M. Dominique Braye. Je demande la parole.
M. le président. La parole est à M. Braye.
M. Dominique Braye. Madame le ministre, il est inutile de vous faire part de notre déception à l'égard d'une décision que nous sentions venir depuis un certain temps : la délocalisation de la SONACOTRA se fera non pas à Mantes-la-Jolie mais à Saint-Denis.
Nous estimons quant à nous que la décision de délocalisation avait été prise par le CIADT de 1997 - je ne partage donc pas votre analyse - comme en témoignent les « bleus » des réunions de ces comités interministériels.
Je souligne l'inquiétude et la déception de tous les élus locaux de la région mantaise. Manifestement, malgré les efforts de l'Etat et de nos autres partenaires, le département et la région, pour l'instant, cette région, que tout le monde connaît pour ses problèmes économiques et sociaux, ne fait malheureusement qu'enregistrer des départs et aucune arrivée.
Le transfert de la SONACOTRA à Saint-Denis marque le non-respect du principe de continuité de la part d'un Gouvernement par rapport aux décisions prises par le gouvernement précédent.

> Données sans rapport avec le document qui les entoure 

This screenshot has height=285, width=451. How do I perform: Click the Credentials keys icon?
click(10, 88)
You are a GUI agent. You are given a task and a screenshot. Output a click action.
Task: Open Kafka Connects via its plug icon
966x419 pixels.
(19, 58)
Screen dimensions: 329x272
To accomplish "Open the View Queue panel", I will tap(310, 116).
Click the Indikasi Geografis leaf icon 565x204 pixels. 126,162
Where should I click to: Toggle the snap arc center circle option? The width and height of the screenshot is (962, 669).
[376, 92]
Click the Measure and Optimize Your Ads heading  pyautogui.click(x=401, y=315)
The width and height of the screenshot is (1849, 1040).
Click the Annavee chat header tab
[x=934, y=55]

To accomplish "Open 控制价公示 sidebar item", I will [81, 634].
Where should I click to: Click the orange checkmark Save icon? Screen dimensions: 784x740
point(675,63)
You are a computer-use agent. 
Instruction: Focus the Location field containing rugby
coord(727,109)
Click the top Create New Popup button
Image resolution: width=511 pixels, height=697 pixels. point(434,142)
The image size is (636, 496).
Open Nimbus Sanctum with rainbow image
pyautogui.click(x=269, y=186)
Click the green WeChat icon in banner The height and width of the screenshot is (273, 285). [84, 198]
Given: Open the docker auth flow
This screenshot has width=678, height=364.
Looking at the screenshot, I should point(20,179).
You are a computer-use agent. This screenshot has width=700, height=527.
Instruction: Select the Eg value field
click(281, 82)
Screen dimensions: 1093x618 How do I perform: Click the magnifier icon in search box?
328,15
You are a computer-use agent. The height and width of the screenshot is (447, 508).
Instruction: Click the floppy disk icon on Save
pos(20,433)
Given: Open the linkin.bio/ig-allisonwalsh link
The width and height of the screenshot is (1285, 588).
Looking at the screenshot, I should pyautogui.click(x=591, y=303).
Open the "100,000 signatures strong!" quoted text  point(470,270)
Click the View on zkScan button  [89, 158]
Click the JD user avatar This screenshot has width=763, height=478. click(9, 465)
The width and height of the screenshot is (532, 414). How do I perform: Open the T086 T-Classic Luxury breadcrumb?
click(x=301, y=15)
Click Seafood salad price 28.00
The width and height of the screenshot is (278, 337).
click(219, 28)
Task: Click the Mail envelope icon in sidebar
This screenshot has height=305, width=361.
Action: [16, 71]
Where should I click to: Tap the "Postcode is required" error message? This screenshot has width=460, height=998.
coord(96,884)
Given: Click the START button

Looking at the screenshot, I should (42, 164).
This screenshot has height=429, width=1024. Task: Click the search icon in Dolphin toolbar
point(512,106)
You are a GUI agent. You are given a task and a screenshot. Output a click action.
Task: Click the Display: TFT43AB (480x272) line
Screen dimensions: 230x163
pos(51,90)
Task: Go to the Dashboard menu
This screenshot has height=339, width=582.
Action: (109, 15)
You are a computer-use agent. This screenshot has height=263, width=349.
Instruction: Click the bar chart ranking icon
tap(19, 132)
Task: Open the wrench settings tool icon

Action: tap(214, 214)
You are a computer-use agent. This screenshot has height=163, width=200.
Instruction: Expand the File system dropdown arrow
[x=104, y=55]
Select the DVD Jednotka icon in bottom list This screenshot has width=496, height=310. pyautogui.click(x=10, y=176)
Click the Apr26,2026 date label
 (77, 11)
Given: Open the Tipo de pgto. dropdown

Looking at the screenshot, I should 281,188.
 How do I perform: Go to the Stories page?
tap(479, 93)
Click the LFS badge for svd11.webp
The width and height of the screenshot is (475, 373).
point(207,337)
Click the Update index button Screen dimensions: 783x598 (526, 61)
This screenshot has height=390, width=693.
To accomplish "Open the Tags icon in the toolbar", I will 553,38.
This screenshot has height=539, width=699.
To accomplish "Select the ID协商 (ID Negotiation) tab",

Par ailleurs, ce transfert traduit - vous ne m'empêcherez pas de le dire - la victoire de la technocratie et de l'administration centrale sur le politique parce que la décision qui avait été prise à l'occasion du CIADT d'Auch était manifestement une volonté politique forte.
Peut-être cette décision allait-elle à l'encontre des désirs du personnel qui ne souhaitait pas s'expatrier ? Mais n'est-ce pas le propre de toute délocalisation !... Je regrette que le Gouvernement ait cédé à ces pressions qui n'ont rien à voir avec le respect des principes régissant l'aménagement du territoire.